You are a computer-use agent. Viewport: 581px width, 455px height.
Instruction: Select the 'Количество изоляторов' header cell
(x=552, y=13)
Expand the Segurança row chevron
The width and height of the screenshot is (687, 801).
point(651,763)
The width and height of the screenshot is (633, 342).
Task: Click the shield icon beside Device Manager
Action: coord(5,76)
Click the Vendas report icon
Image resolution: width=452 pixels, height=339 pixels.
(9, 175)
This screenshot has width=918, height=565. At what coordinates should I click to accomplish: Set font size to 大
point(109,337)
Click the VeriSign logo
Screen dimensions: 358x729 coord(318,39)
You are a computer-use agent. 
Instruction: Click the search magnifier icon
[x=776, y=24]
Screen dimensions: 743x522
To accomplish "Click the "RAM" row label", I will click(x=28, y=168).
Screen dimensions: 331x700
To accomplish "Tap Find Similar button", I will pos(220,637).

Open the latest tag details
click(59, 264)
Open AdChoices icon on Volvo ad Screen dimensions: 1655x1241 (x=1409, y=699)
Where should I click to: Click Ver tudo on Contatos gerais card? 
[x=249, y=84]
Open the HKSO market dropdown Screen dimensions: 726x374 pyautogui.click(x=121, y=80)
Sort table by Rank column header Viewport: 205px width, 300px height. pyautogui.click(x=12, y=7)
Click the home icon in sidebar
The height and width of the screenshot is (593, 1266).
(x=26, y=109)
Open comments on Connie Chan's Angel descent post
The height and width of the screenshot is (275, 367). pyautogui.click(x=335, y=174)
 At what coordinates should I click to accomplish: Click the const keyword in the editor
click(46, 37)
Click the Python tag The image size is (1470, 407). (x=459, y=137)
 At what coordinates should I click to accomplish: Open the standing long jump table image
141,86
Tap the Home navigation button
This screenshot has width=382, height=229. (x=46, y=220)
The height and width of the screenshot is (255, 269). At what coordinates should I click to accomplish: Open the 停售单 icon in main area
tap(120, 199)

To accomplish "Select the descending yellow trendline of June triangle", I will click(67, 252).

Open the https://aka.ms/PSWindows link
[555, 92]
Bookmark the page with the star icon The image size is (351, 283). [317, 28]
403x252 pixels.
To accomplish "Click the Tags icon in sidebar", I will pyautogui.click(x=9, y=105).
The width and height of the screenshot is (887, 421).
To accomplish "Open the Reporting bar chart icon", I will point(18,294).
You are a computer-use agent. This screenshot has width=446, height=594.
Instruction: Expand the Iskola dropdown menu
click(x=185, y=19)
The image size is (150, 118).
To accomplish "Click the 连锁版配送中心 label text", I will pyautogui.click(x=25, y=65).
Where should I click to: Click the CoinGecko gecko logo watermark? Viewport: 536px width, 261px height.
----
**The problem:**
What you copy should begin at the line with "Open comments on" and end at the final line of the listing, each line exactly as it is.

**Output for this task:**
Open comments on Connie Chan's Angel descent post
The height and width of the screenshot is (275, 367). pyautogui.click(x=335, y=174)
 At what coordinates should I click to accomplish: Click the const keyword in the editor
click(46, 37)
Click the Python tag The image size is (1470, 407). (x=459, y=137)
 At what coordinates should I click to accomplish: Open the standing long jump table image
141,86
Tap the Home navigation button
This screenshot has width=382, height=229. (x=46, y=220)
The height and width of the screenshot is (255, 269). At what coordinates should I click to accomplish: Open the 停售单 icon in main area
tap(120, 199)

To accomplish "Select the descending yellow trendline of June triangle", I will click(67, 252).

Open the https://aka.ms/PSWindows link
[555, 92]
Bookmark the page with the star icon The image size is (351, 283). [317, 28]
403x252 pixels.
To accomplish "Click the Tags icon in sidebar", I will pyautogui.click(x=9, y=105).
The width and height of the screenshot is (887, 421).
To accomplish "Open the Reporting bar chart icon", I will point(18,294).
You are a computer-use agent. This screenshot has width=446, height=594.
Instruction: Expand the Iskola dropdown menu
click(x=185, y=19)
The image size is (150, 118).
To accomplish "Click the 连锁版配送中心 label text", I will pyautogui.click(x=25, y=65).
Where should I click to: Click the CoinGecko gecko logo watermark? Viewport: 536px width, 261px height.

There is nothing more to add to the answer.